Gewerkschaften beklagen geringe Personalzahl: Hat der Zoll eine Chance, die Einhaltung des Mindestlohns zu kontrollieren?

6500 Zollbeamte sollen ab 1. Januar die Einhaltung des Mindestlohns überwachen – viel zu wenig, meinen die Gewerkschaften. Wird es in den Unternehmen nur Schwerpunktüberprüfungen geben?

Illegale Beschäftigung und Schwarzarbeit: Wenn die Mitarbeiter des Zolls bislang zum Außendienst ausrückten, waren sie vor allem der Schattenwirtschaft auf der Spur. Zum 1. Januar 2015 gibt es eine weitere Aufgabe: Ab dann wachen sie auch über die Einhaltung des gesetzlichen Mindestlohns, der flächendeckend zum Jahreswechsel eingeführt wird. „Ganz neu ist die Sache für uns nicht“, sagt Michael Kulus vom Hauptzollamt Berlin. „Schließlich galt der Mindestlohn in einzelnen Branchen schon vorher.“ Aber jetzt kommt er eben flächendeckend – jedenfalls fast.

Ab dem Stichtag haben rund 3,7 Millionen Beschäftigte in der Bundesrepublik nach einer Schätzung des Deutschen Gewerkschaftsbundes Anspruch auf einen Stundenlohn von mindestens 8,50 Euro – er soll grundsätzlich für alle Branchen und Regionen gelten. Von 2017 an sollen es dann 4,5 Millionen sein; die Differenz kommt durch Ausnahmen und Übergangsregelungen zustande. So können Branchen mit länger laufenden Tarifverträgen von der gesetzlichen Lohnuntergrenze für zwei weitere Jahre abweichen. Spätestens im Januar 2017 ist damit aber auch Schluss – dann gilt bundesweit der gesetzliche Mindestlohn von 8,50 Euro.
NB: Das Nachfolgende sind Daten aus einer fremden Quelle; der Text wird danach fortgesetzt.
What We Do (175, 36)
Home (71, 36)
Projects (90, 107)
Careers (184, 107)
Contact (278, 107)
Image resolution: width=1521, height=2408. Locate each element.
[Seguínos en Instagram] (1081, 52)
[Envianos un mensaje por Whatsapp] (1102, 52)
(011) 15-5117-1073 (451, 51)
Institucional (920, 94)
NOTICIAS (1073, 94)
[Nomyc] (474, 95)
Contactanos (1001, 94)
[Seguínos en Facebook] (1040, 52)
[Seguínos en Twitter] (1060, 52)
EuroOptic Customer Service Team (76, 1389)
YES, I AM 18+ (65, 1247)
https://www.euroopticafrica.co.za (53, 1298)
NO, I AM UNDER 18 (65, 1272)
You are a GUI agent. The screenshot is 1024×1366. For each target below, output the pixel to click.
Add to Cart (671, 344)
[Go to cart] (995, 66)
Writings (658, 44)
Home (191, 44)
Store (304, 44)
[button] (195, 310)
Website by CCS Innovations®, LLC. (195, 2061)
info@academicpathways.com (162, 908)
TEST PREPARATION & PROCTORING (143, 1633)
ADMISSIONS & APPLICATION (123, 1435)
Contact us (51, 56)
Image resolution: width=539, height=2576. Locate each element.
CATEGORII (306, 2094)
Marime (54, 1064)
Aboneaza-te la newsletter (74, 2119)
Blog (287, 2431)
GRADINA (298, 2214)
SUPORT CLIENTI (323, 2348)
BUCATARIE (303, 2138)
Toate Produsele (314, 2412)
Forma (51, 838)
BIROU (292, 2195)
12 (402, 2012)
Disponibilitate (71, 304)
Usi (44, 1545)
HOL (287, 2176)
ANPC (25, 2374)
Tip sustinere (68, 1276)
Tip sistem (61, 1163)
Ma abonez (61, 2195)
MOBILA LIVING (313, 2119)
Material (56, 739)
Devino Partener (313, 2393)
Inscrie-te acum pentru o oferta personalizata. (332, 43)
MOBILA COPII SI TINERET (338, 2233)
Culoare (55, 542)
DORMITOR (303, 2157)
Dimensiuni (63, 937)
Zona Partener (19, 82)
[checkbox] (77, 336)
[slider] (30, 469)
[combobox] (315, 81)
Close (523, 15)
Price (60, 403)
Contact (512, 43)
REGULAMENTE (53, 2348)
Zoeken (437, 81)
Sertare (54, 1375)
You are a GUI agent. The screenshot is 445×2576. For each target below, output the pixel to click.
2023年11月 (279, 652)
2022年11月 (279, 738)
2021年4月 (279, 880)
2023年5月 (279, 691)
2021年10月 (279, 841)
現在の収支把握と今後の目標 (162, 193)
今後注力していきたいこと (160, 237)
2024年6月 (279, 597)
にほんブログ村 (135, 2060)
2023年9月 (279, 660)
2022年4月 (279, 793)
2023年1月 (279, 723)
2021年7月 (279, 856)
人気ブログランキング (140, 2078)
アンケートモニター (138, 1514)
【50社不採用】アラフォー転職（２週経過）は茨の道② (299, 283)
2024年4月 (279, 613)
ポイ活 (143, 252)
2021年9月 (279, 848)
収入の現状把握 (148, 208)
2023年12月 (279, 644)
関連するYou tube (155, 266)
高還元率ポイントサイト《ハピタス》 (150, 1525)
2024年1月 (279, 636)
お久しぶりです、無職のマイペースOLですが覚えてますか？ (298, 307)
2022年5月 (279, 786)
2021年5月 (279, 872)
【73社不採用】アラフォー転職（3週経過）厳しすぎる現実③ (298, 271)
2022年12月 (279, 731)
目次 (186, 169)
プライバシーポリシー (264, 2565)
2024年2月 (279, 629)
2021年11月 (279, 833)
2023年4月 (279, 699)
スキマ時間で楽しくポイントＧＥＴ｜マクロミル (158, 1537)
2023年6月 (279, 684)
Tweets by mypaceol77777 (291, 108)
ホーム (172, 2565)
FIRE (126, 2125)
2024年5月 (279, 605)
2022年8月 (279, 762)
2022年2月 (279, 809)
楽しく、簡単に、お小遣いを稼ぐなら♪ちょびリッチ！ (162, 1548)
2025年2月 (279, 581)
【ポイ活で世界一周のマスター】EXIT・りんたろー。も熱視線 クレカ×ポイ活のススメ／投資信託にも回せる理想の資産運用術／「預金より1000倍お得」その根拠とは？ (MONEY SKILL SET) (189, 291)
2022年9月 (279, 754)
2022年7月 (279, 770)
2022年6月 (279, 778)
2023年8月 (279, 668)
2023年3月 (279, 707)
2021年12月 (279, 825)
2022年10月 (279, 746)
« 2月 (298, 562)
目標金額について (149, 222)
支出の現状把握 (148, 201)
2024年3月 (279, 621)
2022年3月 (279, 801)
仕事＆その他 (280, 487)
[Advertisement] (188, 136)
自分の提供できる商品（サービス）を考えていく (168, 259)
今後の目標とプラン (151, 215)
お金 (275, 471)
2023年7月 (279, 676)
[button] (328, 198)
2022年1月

Mindestlohn gilt erst ab 18 Jahren

Für Saisonarbeiter in der Landwirtschaft oder in der Gastronomie beispielsweise gilt der Mindestlohn von 8,50 Euro bereits vom kommenden Jahr an. Allerdings wird die kurzfristige Beschäftigung, während der sie von der Sozialversicherungspflicht befreit sind, von 50 auf 70 Tage ausgeweitet, befristet auf vier Jahre. Für Zeitungszusteller wird der Mindestlohn von 8,50 Euro zwischen 2015 und 2017 stufenweise eingeführt: Verleger müssen für ihre Austräger im ersten Jahr nur 75 Prozent des Mindestlohns von 8,50 Euro zahlen, im zweiten Jahr dann 85 Prozent.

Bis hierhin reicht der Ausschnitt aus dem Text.